EEG and Gait Signal Processing: Comparison between a novel filter and more traditional filtering techniques
Poster #: 185
Session/Time: B
Author:
Reza Pousti, PhD
Mentor:
Christopher Rhea, PhD
Research Type: Basic Science
Abstract
Noise degrades both EEG and gait signals, and classical IIR filters (Butterworth, Chebyshev, elliptic) involve trade offs between passband flatness, ripple, and roll off. This study compares a novel exponential "Reza" filter with these designs for neural and locomotor data. We analyzed an open mobile brain-body dataset from 49 healthy adults (EEG: 256 channel, 512 Hz; IMUs: six APDM Opals, 128 Hz). EEG channels were grand averaged and band pass filtered at 0.5-50 Hz; IMU axes were averaged and band pass filtered at 0.5-5 Hz. Outcomes were signal to noise ratio (SNR) and power spectral density (PSD).

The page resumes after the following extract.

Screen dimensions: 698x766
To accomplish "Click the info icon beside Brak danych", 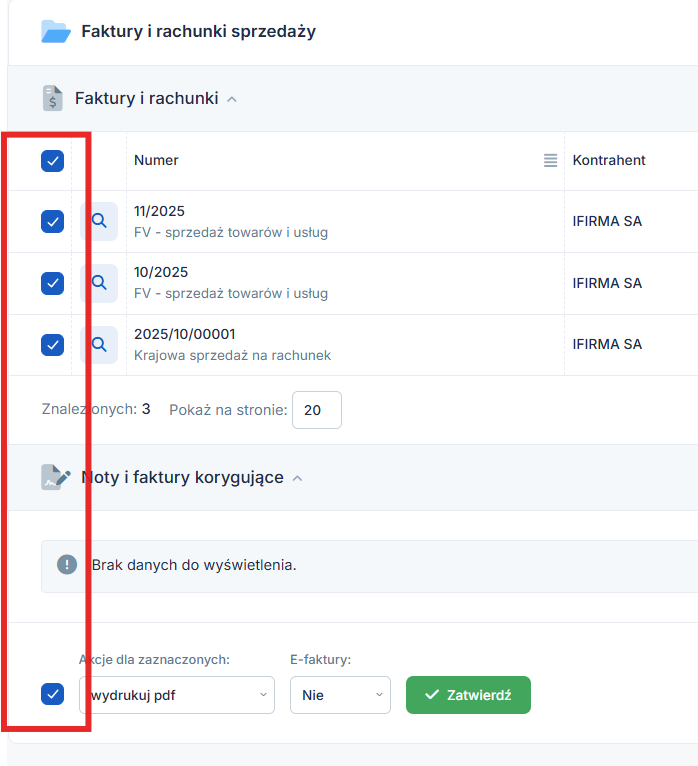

One way ANOVAs tested the effect of filter type (Butterworth, Chebyshev I, elliptic, Reza) with Bonferroni correction (α_adj = 0.0083). For EEG, PSD did not differ among filters (p = .24). SNR differed (F(3,43)= 9.21,p = 1.45×10⁻⁵): Chebyshev yielded the highest mean SNR; elliptic and Reza were intermediate and similar to each other; both exceeded Butterworth. For IMU, SNR differed (F(3,42)= 31.69,p = 2.47×10⁻¹⁵): Reza and Butterworth were highest and not different; elliptic and Chebyshev were lower. IMU PSD also differed (F(3,42)= 171.09,p = 2.97×10⁻⁴⁴): Reza retained the most motion signal power, followed by Butterworth, with elliptic and Chebyshev retaining less. These results show that filter choice materially shapes EEG and gait outcomes. For EEG, Chebyshev maximized SNR, while elliptic and Reza maintained comparable fidelity. For IMU gait signals, Reza matched Butterworth for denoising and preserved more signal power. Findings support context specific selection of filters rather than defaulting to a single design.